== Provided passage

Sadie made her official entrance at 2:36 a.m., on June 25, 2000, weighing 7 pounds, 15 ounces.

The EMTs gave Ken a pair of scissors to cut the cord. "The paramedics were amazingly great," he says. "I have nothing but praise for them."

Mom and baby were offered some oxygen, but perhaps the doula could've used some, too. According to Ken, after Media's work was complete, "She said, 'Boy, I was a little nervous. That was my first catch!' I was so happy she didn't show it. She was calm and cool through the whole thing."

Because Susan was so focused on her work, it wasn't until afterwards when she was nursing Sadie that she had a chance to take in the scene. "I looked around the room, and I was like, 'Oh my God!'"

"She was kind of embarrassed," Ken says. "She turned around like she was waving to the throngs."

====
== Data listing

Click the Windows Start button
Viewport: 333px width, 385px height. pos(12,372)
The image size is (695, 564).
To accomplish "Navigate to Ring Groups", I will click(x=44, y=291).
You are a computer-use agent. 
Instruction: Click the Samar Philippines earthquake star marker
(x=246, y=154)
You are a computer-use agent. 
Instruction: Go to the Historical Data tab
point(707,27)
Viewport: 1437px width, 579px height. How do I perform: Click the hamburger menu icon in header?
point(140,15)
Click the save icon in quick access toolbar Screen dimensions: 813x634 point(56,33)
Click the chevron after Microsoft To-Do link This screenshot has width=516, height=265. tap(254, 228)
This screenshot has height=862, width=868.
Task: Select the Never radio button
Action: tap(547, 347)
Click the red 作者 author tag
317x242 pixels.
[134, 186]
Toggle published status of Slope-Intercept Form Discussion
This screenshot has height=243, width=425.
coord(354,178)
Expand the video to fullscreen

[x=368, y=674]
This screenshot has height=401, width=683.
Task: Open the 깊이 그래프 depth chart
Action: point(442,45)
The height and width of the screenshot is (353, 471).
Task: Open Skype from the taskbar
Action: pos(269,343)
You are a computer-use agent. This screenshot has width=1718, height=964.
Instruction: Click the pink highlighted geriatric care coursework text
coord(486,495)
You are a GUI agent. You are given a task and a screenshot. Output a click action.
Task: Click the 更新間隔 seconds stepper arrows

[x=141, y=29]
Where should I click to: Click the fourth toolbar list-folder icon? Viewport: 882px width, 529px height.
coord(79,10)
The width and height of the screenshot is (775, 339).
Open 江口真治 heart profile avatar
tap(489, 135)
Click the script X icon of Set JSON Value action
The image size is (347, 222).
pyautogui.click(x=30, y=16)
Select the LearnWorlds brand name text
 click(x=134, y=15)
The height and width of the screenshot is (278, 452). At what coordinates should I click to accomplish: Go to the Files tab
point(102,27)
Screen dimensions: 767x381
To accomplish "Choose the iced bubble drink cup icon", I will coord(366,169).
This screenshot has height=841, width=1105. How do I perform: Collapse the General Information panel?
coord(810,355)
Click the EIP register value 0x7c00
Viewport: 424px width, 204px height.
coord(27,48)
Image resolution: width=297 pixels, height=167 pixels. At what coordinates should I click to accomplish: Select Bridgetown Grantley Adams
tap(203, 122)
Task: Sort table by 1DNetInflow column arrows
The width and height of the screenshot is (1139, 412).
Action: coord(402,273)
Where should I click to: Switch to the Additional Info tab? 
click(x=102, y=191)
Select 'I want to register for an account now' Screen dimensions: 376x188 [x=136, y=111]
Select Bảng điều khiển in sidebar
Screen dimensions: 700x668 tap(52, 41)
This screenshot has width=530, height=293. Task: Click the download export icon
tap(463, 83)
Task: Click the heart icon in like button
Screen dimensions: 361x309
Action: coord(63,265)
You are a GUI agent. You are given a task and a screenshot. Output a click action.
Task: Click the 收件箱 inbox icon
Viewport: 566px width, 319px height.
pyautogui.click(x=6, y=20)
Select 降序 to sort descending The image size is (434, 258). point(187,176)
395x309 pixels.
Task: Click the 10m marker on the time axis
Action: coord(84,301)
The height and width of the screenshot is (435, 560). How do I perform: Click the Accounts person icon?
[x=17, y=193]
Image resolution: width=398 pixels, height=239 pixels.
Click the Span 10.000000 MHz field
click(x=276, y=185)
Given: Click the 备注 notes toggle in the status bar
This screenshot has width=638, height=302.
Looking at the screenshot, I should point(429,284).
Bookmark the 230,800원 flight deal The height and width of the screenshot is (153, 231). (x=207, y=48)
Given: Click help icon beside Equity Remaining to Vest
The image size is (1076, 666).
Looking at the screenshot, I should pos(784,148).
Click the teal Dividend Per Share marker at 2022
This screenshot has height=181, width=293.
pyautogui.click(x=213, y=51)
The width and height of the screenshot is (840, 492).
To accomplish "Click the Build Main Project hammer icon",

====

▶ [Work to be completed]: Resume the story of Sadie's birth, picking up right after its last sentence.

▶ [Answer section]:
A familiar face was in the crowd. Earlier that month, Susan had chaperoned Nick and his nursery school buddies on a field trip to the fire department. "And here, two weeks later, was the guy who had given us the tour -- right in my bedroom!" she says. "I said, 'Hey, I know you!' And he goes, 'Good job!'"

Nick was introduced to his new sister just minutes after her arrival. "We had, of course, told him that he was going to stay with Grandma and we were going to go to the hospital," says Ken. "We'd read him books with the same story. Suddenly Greg brings him in and we told him, 'Your sister came a little early.' He was kind of fascinated and shy."

Ken, 45, a senior production designer for an interactive advertising agency and web consulting firm, and Susan, 38, a graphic designer, were introduced by a mutual friend in 1989. Each was living in San Francisco at the time, but they didn't begin dating for another year. They got hitched in 1993 and moved the following year to their home on 23rd Street.

Daughter Sadie has blond hair and bright blue eyes, and an "active and engaging" personality, says Susan, now a full-time mom. One of her favorite hangouts is the cooperative nursery school Nick attends at the Noe Valley Ministry. Baby visits one day a week, while Mom works her shift. "She loves it there," Susan says. "The kids love her, too. She's like a little doll and they push her in the swing."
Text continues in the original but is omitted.